Thursday, February 14, 2008

Day 4. Delhi, the gate to fabulous India

We landed at 9:30 am, and our friendly guide was already waiting for us. Gustav is doing things in style, so we have a nice bus to travel, a guide, a driver, and a general assistant. We went directly to the hotel The Grand New Delhi, for a shower and a short nap, and by 1:30 pm were ready to play tourist in Old Delhi. We visited the largest mosque in India, from which we had a fabulous look of the Red Palace and the old city. From there we took three rickshaws and went for a spin through the narrow alleys of Old Delhi, where we had a kaleidoscopic view of the original market place. The silver, sarees, and book portions of the market were of note, as well as the arguments between the rickshaw drivers and the porters of water tanks, sacks of grain, and sheaves of paper.

From there we went to visit the Qutub Minaret, probably the most impressive archaeological site of Delhi, where more than 4,000 years of history greeted us. The enormous, 75 m high minaret that gives its name to the site took our breath away, but every place you looked there was beautiful stonework. Many parrots flutter in between the ruins (and I took some great photos of them with the binoculars/camera combination of Gustav, but the stupid SD chip refuses to give the pictures back to me).

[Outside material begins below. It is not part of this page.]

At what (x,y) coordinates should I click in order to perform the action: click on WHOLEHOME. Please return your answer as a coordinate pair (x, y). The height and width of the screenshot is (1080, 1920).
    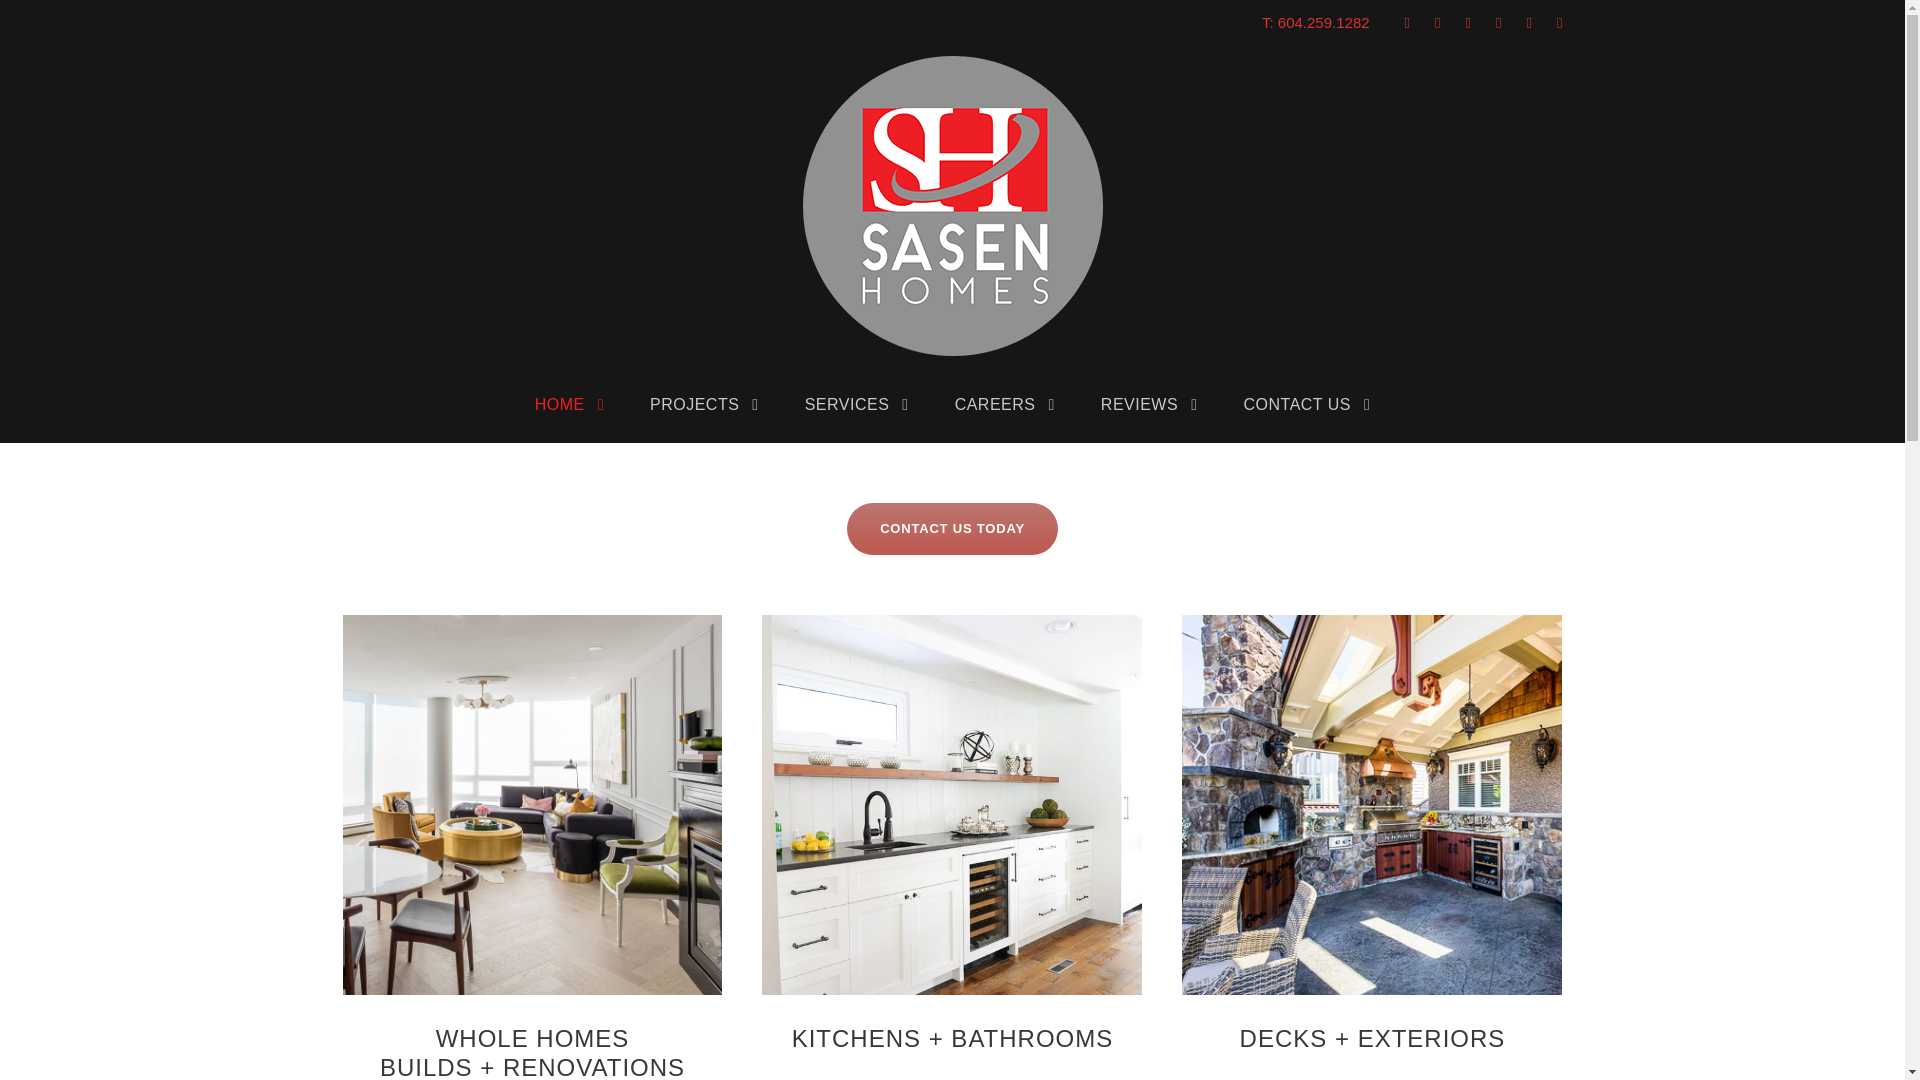
    Looking at the image, I should click on (531, 804).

Another long drive through Delhi (with heavy traffic but not the wild hordes of humanity I had imagined) brought us to the site of a relatively new Lackshmini Hindi temple, where our guide gave us a crash course in Hinduism. It was beautiful and well worth the trip, plus we ended learning the nine incarnations of Shiva (first as a fish, then as a tortoise, then as a boar, a half man half beast, a half man and half woman, a dwarf, a warrior (Shiva proper), a peaceful man (Krishna), and finally as Buda. And we are now waiting for the 10th incarnation. Very neat!


trogers:) said...

GREAT PICS!! Sounds like the trip is going to be a fun one. Out of curiousity, did the luggage ever arrive?

erin said...

sounds beautiful, your descriptions of the area are wonderful to read!